Equipos de última tecnología se están probando en tranques de Pencahue

Con el fin de facilitar el acceso a la energía eléctrica y optimizar el acopio de agua, un físico talquino postdoctorado en Harvard y una experta en robótica de la Universidad de Lausanne, Suiza, se unieron para explorar soluciones en zonas de secano. Es el primer proyecto de robótica blanda que se aplica en Chile.

PENCAHUE.- Ayer martes 7 de agosto, llegaron a la comuna de Pencahue los expertos tecnológicos que tienen como fin explorar los tranques familiares, el que busca generar energía solar y optimizar el uso del agua de los tranques evitando que se evapore.

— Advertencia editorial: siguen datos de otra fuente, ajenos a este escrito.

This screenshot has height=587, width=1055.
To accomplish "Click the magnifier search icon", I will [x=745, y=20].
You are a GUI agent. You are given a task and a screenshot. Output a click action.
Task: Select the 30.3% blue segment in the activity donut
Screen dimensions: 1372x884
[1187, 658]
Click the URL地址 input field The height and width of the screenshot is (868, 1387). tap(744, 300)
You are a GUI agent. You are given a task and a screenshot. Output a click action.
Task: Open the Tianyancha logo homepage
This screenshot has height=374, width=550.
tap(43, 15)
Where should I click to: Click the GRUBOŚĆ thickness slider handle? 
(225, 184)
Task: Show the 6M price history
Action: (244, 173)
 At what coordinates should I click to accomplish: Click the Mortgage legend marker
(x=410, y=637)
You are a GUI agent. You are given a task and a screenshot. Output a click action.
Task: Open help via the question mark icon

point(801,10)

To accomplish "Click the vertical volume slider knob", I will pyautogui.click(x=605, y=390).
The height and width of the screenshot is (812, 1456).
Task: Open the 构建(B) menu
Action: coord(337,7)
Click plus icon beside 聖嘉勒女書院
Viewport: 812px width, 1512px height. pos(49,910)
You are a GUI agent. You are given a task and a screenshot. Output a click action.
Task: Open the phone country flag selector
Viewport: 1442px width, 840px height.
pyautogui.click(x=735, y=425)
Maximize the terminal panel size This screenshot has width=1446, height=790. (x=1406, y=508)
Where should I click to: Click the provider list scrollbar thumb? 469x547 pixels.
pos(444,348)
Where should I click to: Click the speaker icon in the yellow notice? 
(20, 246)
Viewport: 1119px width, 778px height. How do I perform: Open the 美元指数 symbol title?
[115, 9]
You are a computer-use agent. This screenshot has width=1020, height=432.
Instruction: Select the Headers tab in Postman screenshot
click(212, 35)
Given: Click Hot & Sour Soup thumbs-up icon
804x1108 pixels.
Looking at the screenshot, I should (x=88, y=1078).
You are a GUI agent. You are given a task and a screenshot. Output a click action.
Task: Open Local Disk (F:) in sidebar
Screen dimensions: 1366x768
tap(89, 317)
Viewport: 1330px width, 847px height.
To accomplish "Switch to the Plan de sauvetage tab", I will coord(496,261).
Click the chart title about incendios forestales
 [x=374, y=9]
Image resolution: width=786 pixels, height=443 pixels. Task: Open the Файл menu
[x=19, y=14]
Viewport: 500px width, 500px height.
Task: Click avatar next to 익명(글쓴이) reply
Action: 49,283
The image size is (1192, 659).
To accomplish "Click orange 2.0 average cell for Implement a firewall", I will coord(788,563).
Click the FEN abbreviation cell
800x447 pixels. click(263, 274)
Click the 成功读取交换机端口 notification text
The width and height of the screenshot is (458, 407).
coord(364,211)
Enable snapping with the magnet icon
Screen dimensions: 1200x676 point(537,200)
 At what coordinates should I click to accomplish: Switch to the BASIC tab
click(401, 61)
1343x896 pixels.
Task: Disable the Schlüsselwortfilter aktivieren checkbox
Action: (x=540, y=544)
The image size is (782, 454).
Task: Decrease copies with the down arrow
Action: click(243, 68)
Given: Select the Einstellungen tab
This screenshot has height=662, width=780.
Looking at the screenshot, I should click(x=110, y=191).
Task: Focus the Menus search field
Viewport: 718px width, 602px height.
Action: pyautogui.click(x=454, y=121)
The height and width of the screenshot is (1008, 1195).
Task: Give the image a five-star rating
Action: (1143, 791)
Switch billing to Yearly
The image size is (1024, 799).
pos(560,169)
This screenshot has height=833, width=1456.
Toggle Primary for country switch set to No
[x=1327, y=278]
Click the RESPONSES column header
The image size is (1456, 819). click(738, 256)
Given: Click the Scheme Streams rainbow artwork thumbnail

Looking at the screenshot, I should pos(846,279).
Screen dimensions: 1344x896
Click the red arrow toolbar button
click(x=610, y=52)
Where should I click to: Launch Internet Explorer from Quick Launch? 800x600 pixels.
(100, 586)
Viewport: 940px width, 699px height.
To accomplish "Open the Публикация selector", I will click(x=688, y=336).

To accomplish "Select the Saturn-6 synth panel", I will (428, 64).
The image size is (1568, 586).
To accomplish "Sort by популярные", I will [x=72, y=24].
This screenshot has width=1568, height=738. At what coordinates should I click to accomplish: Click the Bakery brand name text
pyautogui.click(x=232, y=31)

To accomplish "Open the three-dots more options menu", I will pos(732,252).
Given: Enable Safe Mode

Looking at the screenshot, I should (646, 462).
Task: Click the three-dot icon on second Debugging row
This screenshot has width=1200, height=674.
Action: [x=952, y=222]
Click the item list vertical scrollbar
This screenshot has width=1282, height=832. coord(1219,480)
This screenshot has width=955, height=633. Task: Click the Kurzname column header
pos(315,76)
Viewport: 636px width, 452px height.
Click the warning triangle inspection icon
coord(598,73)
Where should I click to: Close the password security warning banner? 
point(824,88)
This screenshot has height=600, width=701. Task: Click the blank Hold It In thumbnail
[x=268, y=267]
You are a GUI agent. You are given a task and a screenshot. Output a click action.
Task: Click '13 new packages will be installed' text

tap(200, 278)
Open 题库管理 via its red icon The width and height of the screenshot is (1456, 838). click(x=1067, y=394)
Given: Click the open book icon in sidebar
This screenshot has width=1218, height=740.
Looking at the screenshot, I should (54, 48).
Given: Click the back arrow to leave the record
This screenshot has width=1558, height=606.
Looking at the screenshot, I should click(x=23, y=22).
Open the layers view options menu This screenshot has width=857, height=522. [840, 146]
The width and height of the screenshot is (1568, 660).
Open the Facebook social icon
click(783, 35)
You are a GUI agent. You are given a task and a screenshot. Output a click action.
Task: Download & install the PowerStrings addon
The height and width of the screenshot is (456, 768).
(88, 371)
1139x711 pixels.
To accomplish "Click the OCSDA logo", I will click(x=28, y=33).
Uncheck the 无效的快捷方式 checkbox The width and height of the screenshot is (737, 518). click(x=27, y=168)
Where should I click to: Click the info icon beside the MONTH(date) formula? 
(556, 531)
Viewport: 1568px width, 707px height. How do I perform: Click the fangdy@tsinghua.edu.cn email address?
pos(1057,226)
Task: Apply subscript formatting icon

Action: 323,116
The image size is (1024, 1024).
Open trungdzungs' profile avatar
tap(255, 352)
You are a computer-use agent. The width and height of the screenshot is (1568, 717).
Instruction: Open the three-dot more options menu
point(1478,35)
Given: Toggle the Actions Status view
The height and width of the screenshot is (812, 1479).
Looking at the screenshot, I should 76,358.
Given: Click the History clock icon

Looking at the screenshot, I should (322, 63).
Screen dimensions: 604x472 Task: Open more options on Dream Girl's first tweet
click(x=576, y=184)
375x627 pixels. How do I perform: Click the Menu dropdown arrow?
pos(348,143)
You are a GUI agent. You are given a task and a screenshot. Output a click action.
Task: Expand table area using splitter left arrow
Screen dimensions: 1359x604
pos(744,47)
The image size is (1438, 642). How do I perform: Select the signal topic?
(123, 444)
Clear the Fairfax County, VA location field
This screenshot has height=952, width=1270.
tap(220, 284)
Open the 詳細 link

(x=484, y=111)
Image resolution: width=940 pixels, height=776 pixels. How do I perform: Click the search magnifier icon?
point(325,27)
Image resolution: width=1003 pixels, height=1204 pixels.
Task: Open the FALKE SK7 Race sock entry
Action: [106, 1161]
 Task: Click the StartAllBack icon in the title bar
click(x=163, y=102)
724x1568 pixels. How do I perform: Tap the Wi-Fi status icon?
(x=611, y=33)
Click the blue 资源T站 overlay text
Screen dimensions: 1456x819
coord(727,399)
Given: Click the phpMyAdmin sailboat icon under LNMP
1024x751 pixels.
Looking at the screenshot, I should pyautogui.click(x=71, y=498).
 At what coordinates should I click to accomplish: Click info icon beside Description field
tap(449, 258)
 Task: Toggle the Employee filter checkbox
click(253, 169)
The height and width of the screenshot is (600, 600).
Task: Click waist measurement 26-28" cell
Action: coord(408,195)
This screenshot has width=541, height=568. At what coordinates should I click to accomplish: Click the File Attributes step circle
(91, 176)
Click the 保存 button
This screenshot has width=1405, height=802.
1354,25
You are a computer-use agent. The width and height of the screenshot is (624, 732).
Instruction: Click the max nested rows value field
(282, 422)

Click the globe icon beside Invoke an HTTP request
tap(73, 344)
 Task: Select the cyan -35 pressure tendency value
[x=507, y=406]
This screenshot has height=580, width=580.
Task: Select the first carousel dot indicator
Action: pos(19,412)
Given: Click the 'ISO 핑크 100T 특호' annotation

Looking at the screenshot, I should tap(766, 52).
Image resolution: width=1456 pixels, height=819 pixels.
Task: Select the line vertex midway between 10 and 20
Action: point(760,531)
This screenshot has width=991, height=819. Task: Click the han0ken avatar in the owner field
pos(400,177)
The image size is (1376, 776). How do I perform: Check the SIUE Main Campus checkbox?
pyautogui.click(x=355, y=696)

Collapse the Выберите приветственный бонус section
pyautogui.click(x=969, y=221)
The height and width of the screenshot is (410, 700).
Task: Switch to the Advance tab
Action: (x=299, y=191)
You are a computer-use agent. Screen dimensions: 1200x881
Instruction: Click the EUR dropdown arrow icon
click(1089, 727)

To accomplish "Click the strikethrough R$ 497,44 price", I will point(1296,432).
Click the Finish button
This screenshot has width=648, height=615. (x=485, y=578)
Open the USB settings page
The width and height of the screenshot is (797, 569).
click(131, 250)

Con este fin, una de las mayores expertas en robótica blanda, la directora del Laboratorio de Robótica Reconfigurable de la Universidad de Lausanne, Suiza, Jamie Paik, junto al físico y docente de la Universidad Adolfo Ibáñez, Andrés Concha, se unieron en torno a un proyecto que precisamente busca aplicar esta tecnología en zonas de secano. Lo anteriormente es con el finde aplicar el prototipo que un equipo de estudiantes de posgrado realizó previamente con esta finalidad.

La idea es, en palabras de la profesora Paik, “hacer un robot colaborativo” que apunta a ayudar en un problema concreto de la agricultura de secano.

Además se cuenta con el conocimiento de la zona, debido a que Andrés Concha es maulino, estudió en el liceo Abate Molina, y luego siguió una trayectoria académica que lo llevó años más tarde a hacer un posdoctorado en Harvard. Allí fue que conoció a la docente con la cual hoy encabeza este proyecto.

“Siempre está ese problema de que a la gente se le seca el tranque, son tranques pequeños, de granjas familiares; y además el costo de la energía eléctrica es alto para ellos. Y nadie quiere perder terreno poniendo paneles solares, que es una inversión muy grande”, explica el científico.

Actualmente para cubrir estas dos problemáticas se debe incurrir entonces en dos costos por separado, el de la energía (ya sea con paneles solares o de la forma convencional) y el de la instalación de una piscina cubierta para que no se evapore el agua, la que habitualmente se hace con hormigón más una membrana para evitar la pérdida de agua.

“En cambio con este proyecto con la misma herramienta resuelves dos problemas. Y casi no hay costos de instalación, se programa y se arma solo. Además, si tu granja es grande arriendas o compras veinte módulos para cubrir tu tranque; pero si tu granja es chica, arriendas o compras cinco. La idea es que sean como ladrillos para construir tu cubierta”, indica.

La idea del equipo de científicos es patentar esta idea, para que luego sea comercializable.

“Acá hay un montón de problemas latentes que en realidad no hace falta mirar lejos para resolverlos. El problema de la escasez de recursos hídricos se puede resolver, los problemas educacionales de la región se pueden resolver. Pero hay que tratar de pensar en las soluciones, sentarse a trabajar y reclamar menos”, dice a modo de reflexión final, Andrés Concha.